Cambridgeshire ’s £45m ‘super broadband deal’ with BT

Businesses and communities in Cambridgeshire – including the major technology and industry hubs of Cambridge and Peterborough – will have some of the best fibre broadband coverage in the UK following a £45 million deal with BT to provide a county-wide high speed network by the end of 2015.

Cambridgeshire County Council has today signed a contract with BT that exceeds its ambitious targets to bring better broadband to the region.

The contract will build on the existing commercial fibre broadband network in the area – meaning that many more homes and businesses will be able to get superfast broadband and no community will be left without better broadband access when the roll-out is complete.

The new broadband infrastructure will contribute towards the Connecting Cambridgeshire programme targets so that superfast speeds of at least 24Mbps are available to more than 90 per cent of premises and a minimum of 2Mbps to virtually all premises over the next three years.

Combined with existing commercial broadband provision, completion of the roll-out under the contract will mean that 98 per cent of homes and businesses across the county can expect to have access to fibre-based broadband by the end of 2015.

Without the intervention of the Connecting Cambridgeshire programme around a third of premises would not have been able to access faster broadband services. The scale of the county-wide roll-out will mean some areas will be connected sooner than other, but by starting work now everyone will benefit from better broadband by the end of 2015.

BT was chosen by the council following a competitive selection process. The company will contribute £16m to the £45m project with the rest of the investment coming from Cambridgeshire County Council, Peterborough City Council and Broadband Delivery UK (BDUK).

Cambridgeshire already has some of the most innovative businesses in the world and investment in better broadband is vital to drive future economic growth. It is anticipated that the roll-out of the new broadband infrastructure across Cambridgeshire and Peterborough will bring an additional £500 million to the local economy in the five years following completion.

This means that every £1 invested will bring a return of £11 to the local economy. It will also help to develop new and more cost-effective approaches to the delivery of public services.

Communications Minister Ed Vaizey, said: “The nationwide roll out of superfast broadband is going to deliver massive benefits to businesses and communities across the UK.

“The UK does more business online than other European country, and it’s estimated that by delivering fibre-based broadband to 98 per cent of Cambridgeshire’s homes and businesses by 2015, we will bring an additional £500 million to the local economy within five years of completion.”

The project was helped by more than 24,000 households and businesses registering for the Connecting Cambridgeshire campaign – making it the most effective in the country – and the fantastic support of over 100 broadband champions.

Work on the project will start immediately with the first locations expected to get fibre later this year. The three-year roll-out will begin with a period of planning and detailed surveying, before Openreach, BT’s local network business, starts work on the ground.

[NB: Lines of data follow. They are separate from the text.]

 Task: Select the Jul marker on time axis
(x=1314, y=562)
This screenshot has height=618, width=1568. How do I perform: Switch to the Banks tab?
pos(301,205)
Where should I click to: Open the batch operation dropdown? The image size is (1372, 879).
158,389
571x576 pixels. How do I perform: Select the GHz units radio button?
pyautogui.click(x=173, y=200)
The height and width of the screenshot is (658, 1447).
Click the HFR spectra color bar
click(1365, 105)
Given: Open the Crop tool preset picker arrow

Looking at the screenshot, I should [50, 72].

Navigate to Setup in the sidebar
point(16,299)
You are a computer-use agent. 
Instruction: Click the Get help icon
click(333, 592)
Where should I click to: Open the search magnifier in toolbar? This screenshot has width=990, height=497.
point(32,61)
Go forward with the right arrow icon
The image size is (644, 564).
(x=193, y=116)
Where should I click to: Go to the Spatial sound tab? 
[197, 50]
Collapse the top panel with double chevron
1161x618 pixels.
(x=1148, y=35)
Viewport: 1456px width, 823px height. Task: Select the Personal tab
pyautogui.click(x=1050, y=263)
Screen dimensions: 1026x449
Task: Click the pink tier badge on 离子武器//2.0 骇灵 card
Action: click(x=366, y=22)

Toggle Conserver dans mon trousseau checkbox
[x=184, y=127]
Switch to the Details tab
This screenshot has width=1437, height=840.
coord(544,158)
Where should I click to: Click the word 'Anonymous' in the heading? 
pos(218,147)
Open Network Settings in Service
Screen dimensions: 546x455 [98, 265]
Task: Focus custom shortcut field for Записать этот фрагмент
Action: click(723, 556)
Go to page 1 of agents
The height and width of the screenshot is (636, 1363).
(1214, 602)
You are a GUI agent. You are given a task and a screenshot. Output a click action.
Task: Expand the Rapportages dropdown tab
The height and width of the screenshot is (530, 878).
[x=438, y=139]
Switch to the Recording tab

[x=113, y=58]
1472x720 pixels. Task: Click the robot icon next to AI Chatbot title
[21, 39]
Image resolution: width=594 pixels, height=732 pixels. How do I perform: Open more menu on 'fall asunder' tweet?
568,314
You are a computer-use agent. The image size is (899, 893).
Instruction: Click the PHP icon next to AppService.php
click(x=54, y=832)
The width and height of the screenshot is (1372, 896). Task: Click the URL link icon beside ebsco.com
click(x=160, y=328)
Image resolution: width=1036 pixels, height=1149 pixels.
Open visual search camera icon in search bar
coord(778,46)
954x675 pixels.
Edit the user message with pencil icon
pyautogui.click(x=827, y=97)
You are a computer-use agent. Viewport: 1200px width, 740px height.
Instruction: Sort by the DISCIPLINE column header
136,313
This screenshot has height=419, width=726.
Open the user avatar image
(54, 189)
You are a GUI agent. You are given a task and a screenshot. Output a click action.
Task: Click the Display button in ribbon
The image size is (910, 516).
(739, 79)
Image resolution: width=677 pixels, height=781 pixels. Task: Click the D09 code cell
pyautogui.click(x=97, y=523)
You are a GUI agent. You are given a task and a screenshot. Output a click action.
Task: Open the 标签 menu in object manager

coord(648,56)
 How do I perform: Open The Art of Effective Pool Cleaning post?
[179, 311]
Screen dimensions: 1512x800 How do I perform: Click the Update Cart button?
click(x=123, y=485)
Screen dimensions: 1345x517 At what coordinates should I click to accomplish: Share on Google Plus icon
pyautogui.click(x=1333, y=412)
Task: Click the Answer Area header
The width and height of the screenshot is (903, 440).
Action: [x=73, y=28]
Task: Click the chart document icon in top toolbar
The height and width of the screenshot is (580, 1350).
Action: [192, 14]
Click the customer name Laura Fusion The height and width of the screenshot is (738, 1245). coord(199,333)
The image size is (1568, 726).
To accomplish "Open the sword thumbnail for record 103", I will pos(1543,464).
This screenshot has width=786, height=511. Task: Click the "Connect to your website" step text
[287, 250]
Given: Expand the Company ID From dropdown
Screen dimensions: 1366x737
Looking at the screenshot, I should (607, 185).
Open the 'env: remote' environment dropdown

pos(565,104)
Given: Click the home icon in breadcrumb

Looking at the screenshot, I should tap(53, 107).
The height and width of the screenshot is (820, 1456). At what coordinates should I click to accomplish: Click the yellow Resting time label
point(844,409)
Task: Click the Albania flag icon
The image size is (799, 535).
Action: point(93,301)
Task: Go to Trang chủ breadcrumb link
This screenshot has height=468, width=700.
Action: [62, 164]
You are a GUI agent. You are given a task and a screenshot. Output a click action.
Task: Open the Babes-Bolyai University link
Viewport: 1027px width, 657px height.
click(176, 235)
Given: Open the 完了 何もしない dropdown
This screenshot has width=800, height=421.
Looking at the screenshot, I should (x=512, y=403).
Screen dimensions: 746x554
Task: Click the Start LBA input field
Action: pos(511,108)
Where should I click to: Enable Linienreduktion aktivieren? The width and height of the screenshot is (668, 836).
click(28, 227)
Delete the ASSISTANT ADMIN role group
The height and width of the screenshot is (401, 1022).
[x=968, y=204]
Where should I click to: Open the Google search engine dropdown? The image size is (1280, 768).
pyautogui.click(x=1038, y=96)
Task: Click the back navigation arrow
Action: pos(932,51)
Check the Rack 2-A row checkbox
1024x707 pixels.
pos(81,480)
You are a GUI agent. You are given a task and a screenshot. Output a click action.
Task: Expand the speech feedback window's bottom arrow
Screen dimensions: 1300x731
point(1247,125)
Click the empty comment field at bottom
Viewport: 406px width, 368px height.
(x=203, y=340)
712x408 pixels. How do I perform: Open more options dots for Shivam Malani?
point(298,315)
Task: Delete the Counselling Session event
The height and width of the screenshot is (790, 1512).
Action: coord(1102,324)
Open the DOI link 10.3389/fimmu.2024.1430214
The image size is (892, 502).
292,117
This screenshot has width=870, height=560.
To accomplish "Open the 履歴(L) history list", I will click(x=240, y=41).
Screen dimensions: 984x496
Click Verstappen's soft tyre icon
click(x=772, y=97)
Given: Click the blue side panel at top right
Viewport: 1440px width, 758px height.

The large-scale project will involve enabling over 100 telephone exchanges and many more cabinets. Big business applications driven by cloud services will now be within the reach of firms of all sizes.

Computer back-up, storage and processing will be faster, and the use of high quality videoconferencing by firms and their customers will be possible, which can also help to reduce transport demand.

Faster speeds will also transform the way people use the internet in the home – enabling them to run multiple bandwidth-hungry applications at the same time, speeding up the simple sharing of pictures and video and enjoying the growing boom in entertainment services available online.

Technology entrepreneur David Cleevely, a long-term campaigner for faster and more cost-effective broadband delivery for the Cambridge region, raised “three cheers for the people of Cambridgeshire.

“If you go down the procurement route you must stimulate demand from the people to stand up and say ‘we want broadband’ – that way the cost the broadband provider wants to charge will go down because they know the demand is there.

“So it has to be a big thank you to the people of Cambridgeshire; it is their campaign that has secured this breakthrough.”

Dr Cleevely led Cambridge’s fight with the Government to secure initial broadband services in the late 1990s. He successfully manoeuvred Cambridge into the first tranche of the initial rollout when otherwise they were halfway down the list.

“This new super broadband service is vital for Cambridge and the wider region. it is critical for businesses, whether they are in technology, biotechnology, industry or other SMEs.

“And I suspect it will become increasingly important as more and more people decide to work from home. Broadband in rural and urban areas is as important in a modern business context as the invention of the wheel, steampower or electricity.”